Welcome back to Professor Baker's Math Class! For Spring 2025, we are tackling Chapter 6: Probability, Randomness, and Uncertainty. This chapter bridges the gap between descriptive statistics and inferential statistics by teaching us how to quantify uncertainty. Below is a breakdown of the key concepts from our class notes to help you master these topics.

Part 1: The Foundations of Probability (6.1 & 6.2)

We begin by defining a Random Experiment, an activity where the outcome is uncertain, but the distinct possibilities are known. The set of all distinct outcomes is called the Sample Space, denoted by $S$.

Key Probability Laws:

  • Probabilities must always be between 0 and 1: $0 \le P(A) \le 1$.
  • The sum of probabilities for all outcomes in a sample space must equal 1.
  • The Complement Rule: The probability of an event not occurring is $P(A^c) = 1 - P(A)$.

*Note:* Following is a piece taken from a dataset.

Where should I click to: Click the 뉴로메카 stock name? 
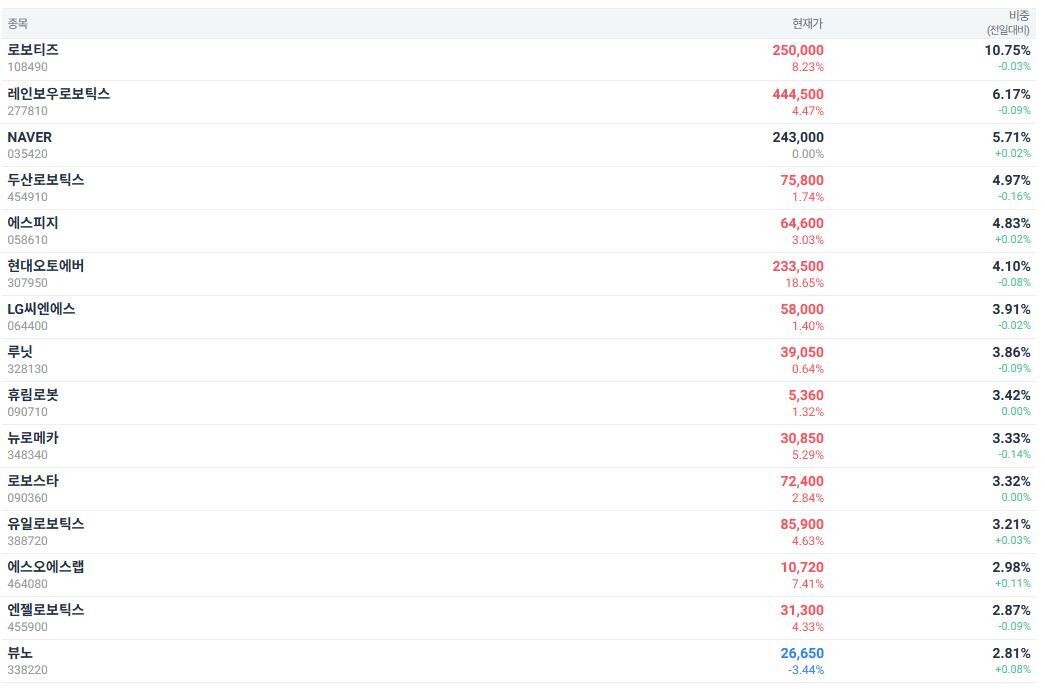click(x=33, y=438)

We also explored Compound Events using Venn Diagrams:

  • Union ($A \cup B$): The event occurring in A or B (or both).
  • Intersection ($A \cap B$): The event occurring in A and B simultaneously.
  • Mutually Exclusive (Disjoint): Events that cannot happen at the same time, meaning $P(A \cap B) = 0$.

Make sure you memorize the General Addition Rule:

$$P(A \cup B) = P(A) + P(B) - P(A \cap B)$$

Part 2: Conditional Probability and Counting (6.3 & 6.4)

In the second half of the chapter, we move to more complex scenarios involving Conditional Probability. This is the probability of event A occurring given that event B has already occurred.

$$P(A|B) = \frac{P(A \cap B)}{P(B)}$$

This leads us to the concept of Independence. Two events are independent if the occurrence of one does not affect the probability of the other. If events are independent, we can use the simplified multiplication rule: $P(A \cap B) = P(A) \cdot P(B)$.

The Art of Counting

Finally, we learned techniques to count outcomes without listing them all out, which is essential for calculating probabilities in large sample spaces.

  1. Fundamental Counting Principle: If you have $m$ ways to do one thing and $n$ ways to do another, there are $m \cdot n$ ways to do both.
  2. Permutations ($nPr$): Used when order matters (e.g., a license plate or a race finish).
  3. Combinations ($nCr$): Used when order does not matter (e.g., selecting a committee or a lottery hand).

The formula for combinations, which allows us to select $k$ items from $n$ distinct items, is:

$$_nC_k = \frac{n!}{k!(n-k)!}$$

Be sure to review the attached PDF notes for specific examples, such as the "Mississippi" distinguishable permutation problem and the lottery probability calculations. Good luck studying!